I had a friend ask me what I thought about the MMO industry going back to the old school style of games. Then I saw this question from the Pantheon twitter account. What do you think about the industry’s recent shift back to older school games and vanilla re-launches/servers?

MMO industry going back to old school style of games?

Industry shifting back to old school games and re-launches?

I’m not living in the same world, I guess.

The MMO industry has not shifted anywhere. In fact, the MMO “industry” is quickly losing its “industry” status altogether.
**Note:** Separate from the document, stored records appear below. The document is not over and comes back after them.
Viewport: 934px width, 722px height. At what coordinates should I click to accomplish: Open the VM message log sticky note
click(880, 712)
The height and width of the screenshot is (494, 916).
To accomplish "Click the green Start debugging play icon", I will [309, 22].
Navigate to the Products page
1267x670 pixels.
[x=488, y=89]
The MMO genre has been dead for several years now, with a handful of strong titles still living on to keep that flame from going out.

Some of those stalwarts have released vanilla servers, but that’s not new. EverQuest has released plenty of throwback servers over the years. Some of the nearly-dead or dying games throw back to the old days for cash grabs like LotRO and Rift. Some companies rekindle the past because there’s a billion dollars sitting on the table for something the fans want — that, of course, could only be WoW.
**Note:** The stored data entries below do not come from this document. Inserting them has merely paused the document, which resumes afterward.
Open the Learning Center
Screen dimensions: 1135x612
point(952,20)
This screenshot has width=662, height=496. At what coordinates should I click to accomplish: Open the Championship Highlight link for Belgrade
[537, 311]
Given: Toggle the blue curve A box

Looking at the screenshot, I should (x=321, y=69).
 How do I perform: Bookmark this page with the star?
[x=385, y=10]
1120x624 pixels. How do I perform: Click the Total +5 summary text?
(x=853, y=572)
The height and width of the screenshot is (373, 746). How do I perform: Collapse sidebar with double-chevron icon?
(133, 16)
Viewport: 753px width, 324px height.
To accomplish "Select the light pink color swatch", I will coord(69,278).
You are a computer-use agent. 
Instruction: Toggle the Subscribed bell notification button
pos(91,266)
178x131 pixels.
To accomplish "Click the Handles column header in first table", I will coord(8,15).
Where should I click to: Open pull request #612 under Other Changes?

Most of the games out there that could truly shift back to the “old school” ways have changed ownership too many times or simply don’t have the players to even make the news if they did — or they’ve done it 10x already to no industry-touching effect.

Sorry, but I don’t agree with some of the tweeterbirds that this any sort of response to Pantheon or Camelot Unchained, or any big desire for the industry to go back to any bygone era. Those are niche games for niche audiences, and not creating any sort of vanilla-inducing fear in the gazillion lb gorilla.

Vanilla / Progression / Throwback servers are cool. I enjoy a healthy dose of nostalgia, and in some cases I even prefer those eras over modern eras entirely; EQ, UO, and SWG being ones I preferred, and WoW definitely not.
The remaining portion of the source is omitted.